Котерия. Пристанище заблудших

~ 2 ~

– Найди способ уйти из Котерии, – сказала она напоследок и вышла.

А я, как дурак, застыл посреди комнаты под пляску теней из немого телевизора. Захотелось курить.

Минут десять спустя я вышел на улицу. Дождь больно хлестал по лицу, и до табачки я почти бежал. Поэтому впервые огляделся, только когда застыл под спасительным козырьком магазина.

Моя вечерняя гостья стояла под дождем на краю шоссе, задрав голову к небу. Может быть, сделка могла спасти ее жизнь – запоздало подумал я. Разное случается.

И уже хотел подойти, когда она сделала резкий шаг в сторону несущейся фуры.

Я отвернулся.

Я, равнодушно смотревший, как люди заживо сгорают на костре. Я, переживший весь ужас двух мировых войн. Я, спокойно глядящий на первый открывшийся глаз Ховало. Я… отвернулся.

А потом понял, что есть всего одна причина, по которой эта девушка могла меня помнить, а я ее нет. Всего одна причина, которая может стоить жизни и мне.

Визг тормозов, звук удара и истошный вопль стоящей рядом женщины долетели до меня как из тумана.

Глава 2. Аркан 16, Башня. Кристоф

На самом деле эта история началась гораздо раньше. Лет пятьсот назад, в такой глуши, что уже не найдешь следов. История началась с совершенно другим мной.

Верил ли я тогда, что занимаюсь «правым» делом? Что спасаю души этих несчастных? Прошло столько лет, сложно сказать наверняка. Проще отвечать «да» и больше не задумываться, как фальшиво это всегда звучало.

Около 500 лет назад

Каждая деревня, где находили ведьму, была похожа одна на другую. Невежественная, грязная, вонючая. Будто ведьмы специально выбирали себе самое мерзкое болото из имеющихся. Господь знает, чем я заслужил такую немилость, как эта. Почему именно я должен ездить в самую глушь…

Но эта деревня мне запомнится навсегда. Тишина, встретившая меня на въезде, преследовала все время. Мертвенная тишина посреди оживленного дня, будто несла траур по селянке, которую должны сжечь. Не орали птицы, не бегали дети, и даже привычный смрад покинул центральную улицу.

В тот день я ничего этого не замечал, но позже застывшая картина навсегда поселилась в моей голове.

Нещадно палило солнце, и уже оно могло сжечь не хуже любого костра. Ведьму привязали в центре маленькой мощеной площади, но я не бросил и взгляда в ее сторону, скрывшись в прохладе дома, где меня ждал ее муж.

Селяне молча рухнули на колени, когда увидели меня. Я привычно перекрестил их и застыл в ожидании.

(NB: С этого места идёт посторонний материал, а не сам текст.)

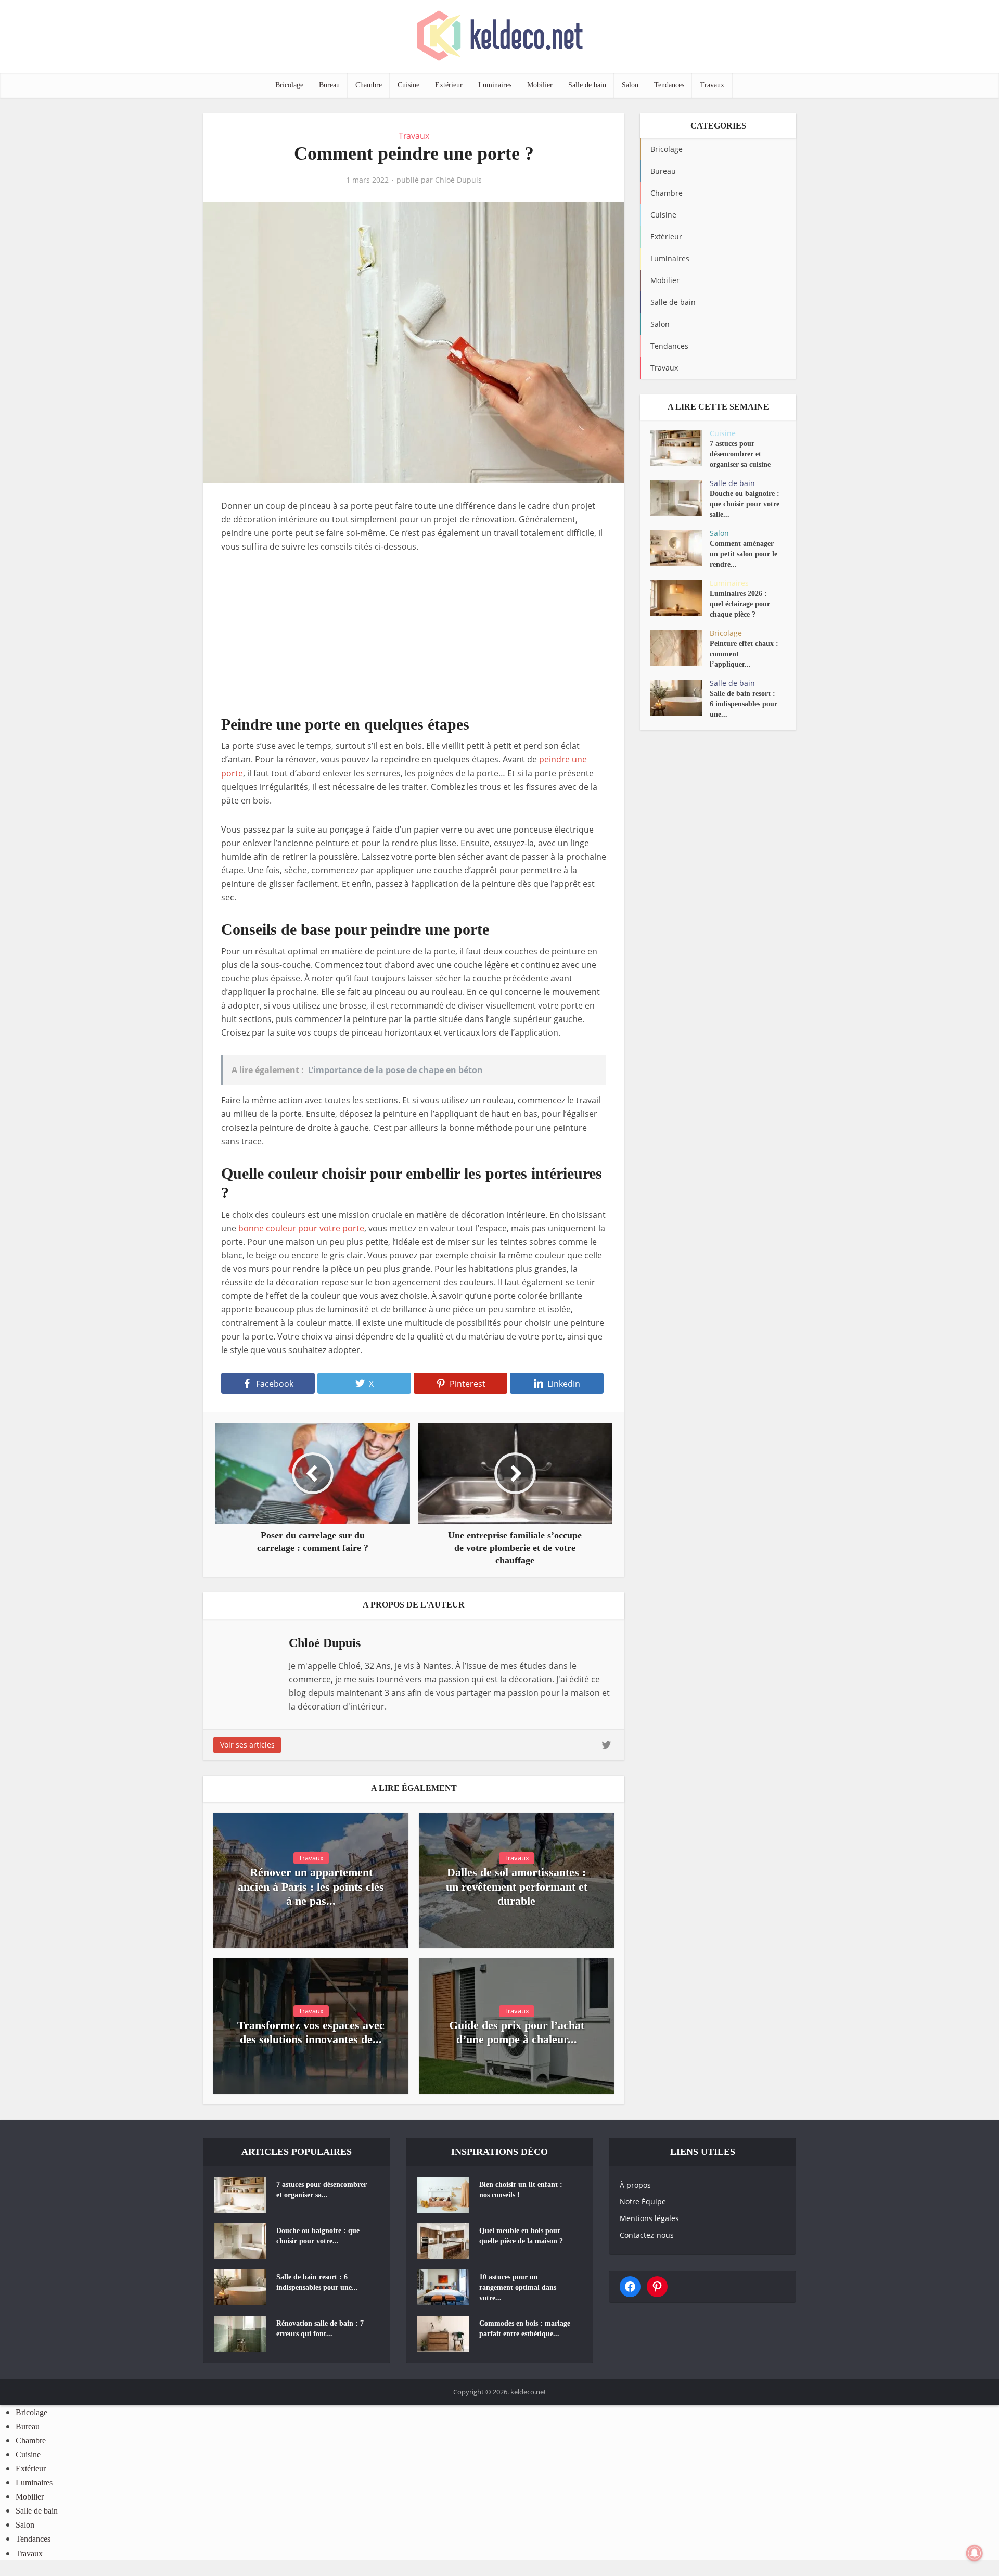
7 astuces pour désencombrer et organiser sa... (321, 2189)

Странно, но даже здесь не пахло немытым телом, будто они готовились к моему приезду.

– Святой отец, – вперед вышел самый молодой из них, – моя жена… эта ведьма… – Он снова упал на колени и громко разрыдался. Я видел такое сотни раз, муж, отдавший жену на костер. Так много, что это не вызывало во мне жалости.

– Она беременна, святой отец, – тихо закончили за него сзади.

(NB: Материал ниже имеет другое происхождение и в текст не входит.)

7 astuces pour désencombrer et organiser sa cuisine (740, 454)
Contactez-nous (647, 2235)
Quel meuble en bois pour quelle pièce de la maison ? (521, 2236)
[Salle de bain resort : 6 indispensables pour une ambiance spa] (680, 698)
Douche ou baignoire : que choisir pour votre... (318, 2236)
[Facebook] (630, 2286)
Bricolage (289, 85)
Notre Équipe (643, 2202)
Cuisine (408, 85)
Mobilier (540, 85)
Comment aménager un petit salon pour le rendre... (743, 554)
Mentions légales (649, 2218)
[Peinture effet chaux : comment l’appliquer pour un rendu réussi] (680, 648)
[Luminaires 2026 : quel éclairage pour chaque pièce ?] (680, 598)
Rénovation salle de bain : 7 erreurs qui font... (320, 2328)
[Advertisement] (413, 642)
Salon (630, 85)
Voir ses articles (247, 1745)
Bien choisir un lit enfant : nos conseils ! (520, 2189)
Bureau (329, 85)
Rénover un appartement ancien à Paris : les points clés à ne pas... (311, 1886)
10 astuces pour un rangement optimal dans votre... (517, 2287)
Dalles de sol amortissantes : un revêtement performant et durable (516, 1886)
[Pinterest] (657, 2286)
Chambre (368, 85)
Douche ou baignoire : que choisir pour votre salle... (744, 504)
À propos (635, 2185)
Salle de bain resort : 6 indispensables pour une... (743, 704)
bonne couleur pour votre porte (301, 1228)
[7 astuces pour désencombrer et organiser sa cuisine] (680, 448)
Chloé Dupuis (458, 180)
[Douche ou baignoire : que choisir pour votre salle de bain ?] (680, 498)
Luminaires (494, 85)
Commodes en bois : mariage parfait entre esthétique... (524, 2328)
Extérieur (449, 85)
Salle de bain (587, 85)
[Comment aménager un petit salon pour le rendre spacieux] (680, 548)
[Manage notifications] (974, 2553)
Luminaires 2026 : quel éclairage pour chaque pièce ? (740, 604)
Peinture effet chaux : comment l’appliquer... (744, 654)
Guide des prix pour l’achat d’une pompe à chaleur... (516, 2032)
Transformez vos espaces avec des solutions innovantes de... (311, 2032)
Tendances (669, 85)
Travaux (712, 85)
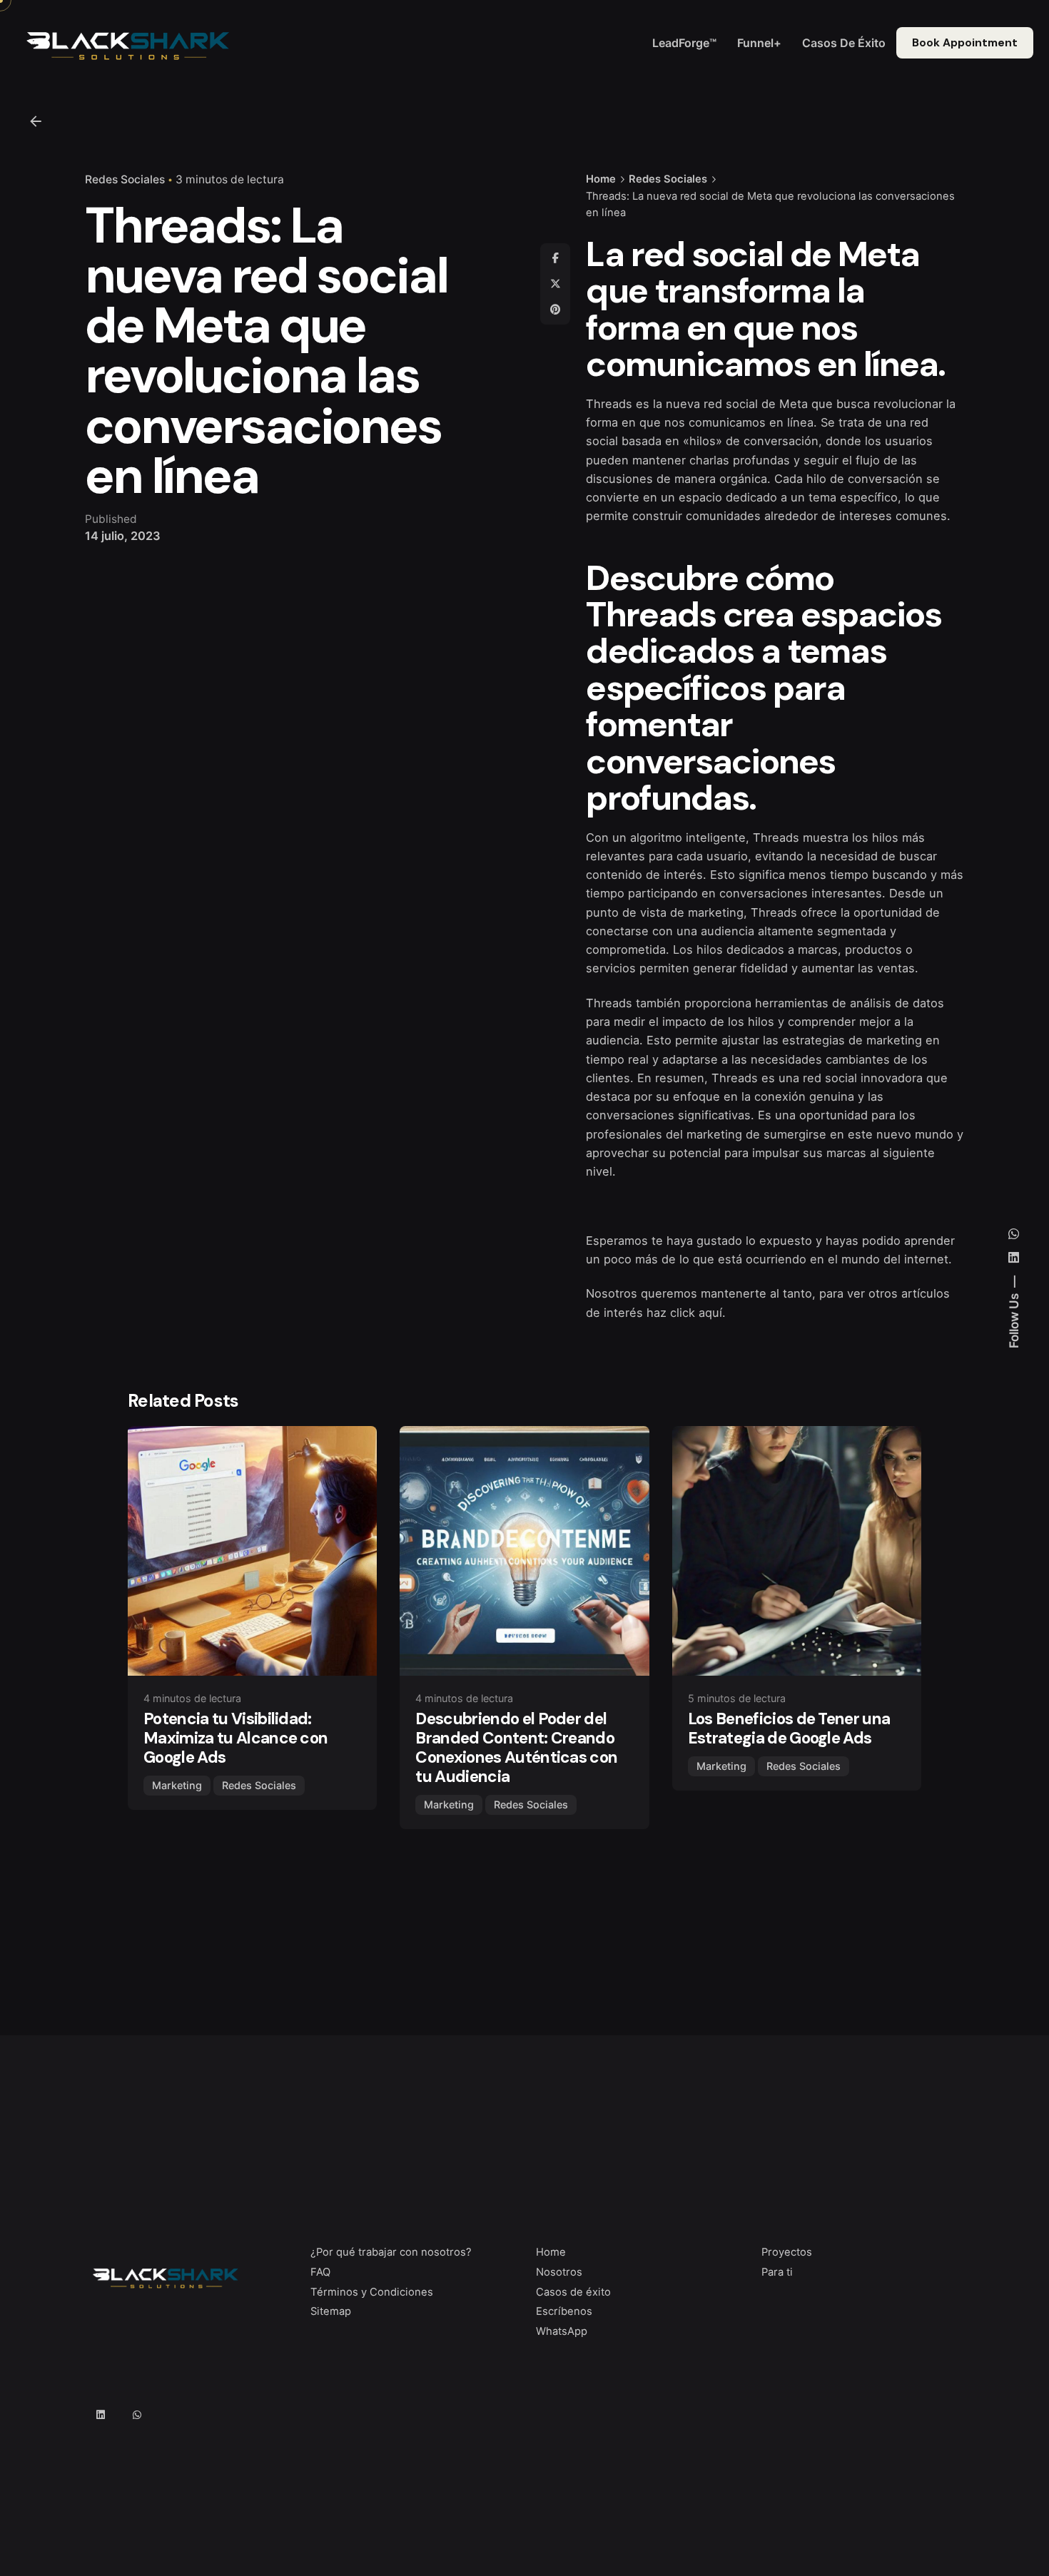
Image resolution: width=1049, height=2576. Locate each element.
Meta (793, 404)
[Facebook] (555, 258)
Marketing (177, 1785)
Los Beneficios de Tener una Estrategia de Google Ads (789, 1728)
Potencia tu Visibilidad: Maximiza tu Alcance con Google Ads (235, 1738)
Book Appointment (965, 43)
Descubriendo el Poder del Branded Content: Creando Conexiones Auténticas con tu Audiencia (516, 1748)
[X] (555, 284)
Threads (609, 404)
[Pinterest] (555, 309)
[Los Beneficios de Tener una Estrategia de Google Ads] (796, 1550)
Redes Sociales (125, 179)
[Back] (36, 121)
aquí (710, 1312)
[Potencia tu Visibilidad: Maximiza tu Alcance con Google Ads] (252, 1550)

Такое со мной было впервые.

– Вы уверены, что она ведьма? В чем обвиняют?

– Дьявол пометил ее, – на этих словах все трусливо склонили головы.

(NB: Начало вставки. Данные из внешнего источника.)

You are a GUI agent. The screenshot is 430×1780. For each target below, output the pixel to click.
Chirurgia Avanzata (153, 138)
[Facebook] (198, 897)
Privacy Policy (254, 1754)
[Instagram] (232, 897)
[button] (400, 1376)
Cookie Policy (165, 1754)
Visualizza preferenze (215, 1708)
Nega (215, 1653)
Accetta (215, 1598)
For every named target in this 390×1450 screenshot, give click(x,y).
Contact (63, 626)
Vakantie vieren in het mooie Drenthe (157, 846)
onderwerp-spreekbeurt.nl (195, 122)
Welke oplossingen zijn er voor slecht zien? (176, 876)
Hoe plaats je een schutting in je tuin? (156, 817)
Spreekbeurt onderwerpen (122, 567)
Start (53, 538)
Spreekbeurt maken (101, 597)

Помеченная – это был безоговорочный приговор. Жаль.

– Сожжем ее, когда родит, – равнодушно сказал я под испуганный вдох селян. – Долго осталось?

– Со дня на день, святой отец…

Ее муж так и не поднял головы, когда я выходил. И проклятая тишина следовала по пятам.

Ждать пришлось недолго, и ведьма разродилась к вечеру. Не знаю, отвязали ли ее от того столба на площади, но, когда я вернулся, она снова была там.

Я опять не смотрел. За свою бытность инквизитором я повидал многое. И уже давно не судил никого, хоть и садистского интереса никогда не испытывал.

Смотрели селяне, почти всегда. Для них огненное представление на площади было необычным разнообразием в рутине. Как бы отвратительно ни выглядели горящие кости, как бы мерзко ни пахло мясо, большинство не отворачивалось.

Я смотрел только во время приговора. Ровно столько, сколько положено, чтобы перекрестить, произнести последнюю молитву и отправить душу на суд божий.

Как сейчас говорят – ничего личного. Ни она, ни я не выбирали, кем нам быть. Мы стали тем, кем родились.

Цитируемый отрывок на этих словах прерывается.